FESPACO 2023 : “Il faut quitter les amalgames franchement abjects.” (R. Zinaba)

Ceci est une tribune libre de Rasmane Zinaba, sur la polémique née de l’attribution de l’Etalon d’or de Yennenga 2023 au Tunisien Youssef Chebbi.

Depuis que l’Etalon d’or de Yennenga a été décerné au réalisateur Youssef Chebbi pour Ashkal ce soir (04 mars NDLR) dans la cuvette du Palais des sports de Ouaga 2000, je lis des posts de gens que je considère comme sérieux, mais qui font des amalgames complètement suicidaires au point d’être répugnants à la limite. C’est difficile, mais ce goumin mal digéré risque de nous bouffer tous si l’on n’y prend garde. Que parce que “la Tunisie n’est plus en Afrique”, que parce que la Tunisie traite mal les Africains, il faut la déclasser et remettre le prix à Appoline TRAORÉ. Pensez-vous vraiment qu’on est dans l’ordre des analyses puériles et des incantations ?

Oui, on a soutenu SIRA (film d’Appoline Traoré, NDLR), même sans avoir vu le film. Nous l’avons soutenu par espoir, par désir de voir l’Etalon d’or nous revenir, mais aussi, pour créer une certaine émulation autour du FESPACO, qui est d’abord un festival de film qui se tient chez nous, et qui nous rend tous fiers en ces temps tumultueux.

Mais à suivre les professionnels du milieu, et ce soir encore la présidente du jury, le film qui a gagné est de haut vol, d’une qualité supérieure dans le lot des 15 films en compétition pour le Graal. C’est une technique cinématographique qui a convaincu plus d’un, pour ne pas dire tous les spécialistes du domaine, et qui a gagné. Que dire de plus ?
Vraiment, qui sommes-nous, quidams, patriotes d’une autre dimension, pour refuser la qualité supérieure à Youssef Chebbi? Est il responsable de ce qui se passe en Tunisie (J’en conviens, un crime qu’il faut dénoncer et je l’ai déjà fait )?

Il faut souvent élever le niveau de nos analyses pour éviter de faire des amalgames qu’on reproche aux autres.

J’ai soutenu Sira par rapport à tout l’espoir qu’il suscitait, mais les spécialistes ont décidé autrement. Celui qui a gagné a même fait l’unanimité ; il n’y a même pas eu besoin de vote, selon la présidente du jury. Pour dire que c’est du haut niveau. Qu’il soit Egyptien, Éthiopien, Kenyan ou Tunisien, c’est la qualité de son travail qui a été primé, pas sa nationalité. Il faut vraiment se convaincre de ça.
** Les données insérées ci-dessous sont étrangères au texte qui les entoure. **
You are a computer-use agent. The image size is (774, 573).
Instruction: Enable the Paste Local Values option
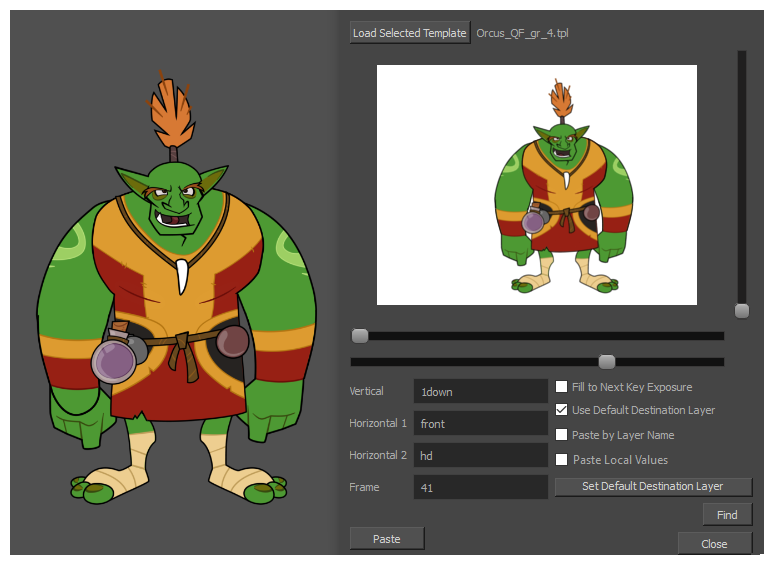tap(562, 460)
Nous avons nos bagarres réelles vis-à-vis de tous les inhumains, des criminels du monde, des racistes et autres, et qu’ils soient Tunisiens ou Libyens, Sud-Africains, il faut les combattre. Mais dans la même lancée, nous ne pouvons pas déprécier un prix hautement mérité descerné à un réalisateur sous le fallacieux prétexte ou la base de sa nationalité et de ce qui se passe dans son pays.

Même si c’était un festival mondial qui se tenait à Ouagadougou, et que le vainqueur devrait être français (malgré notre bagarre avec la France), dans la situation actuelle, on lui donnerait sa victoire pour la qualité de son travail. Si on a un goumin mal digéré, allons le noyer ailleurs!

Félicitations, Youssef Chebbi! C’est du grand art.

Félicitations, Appoline Traoré! C’est un encouragement et une reconnaissance.

Encore au travail pour revenir plus fort en 2025, en 2027, avec plus de moyens, plus de qualité, de la qualité encore, et pour cette fois, gagner par la qualité et non la nationalité comme certains le souhaitent.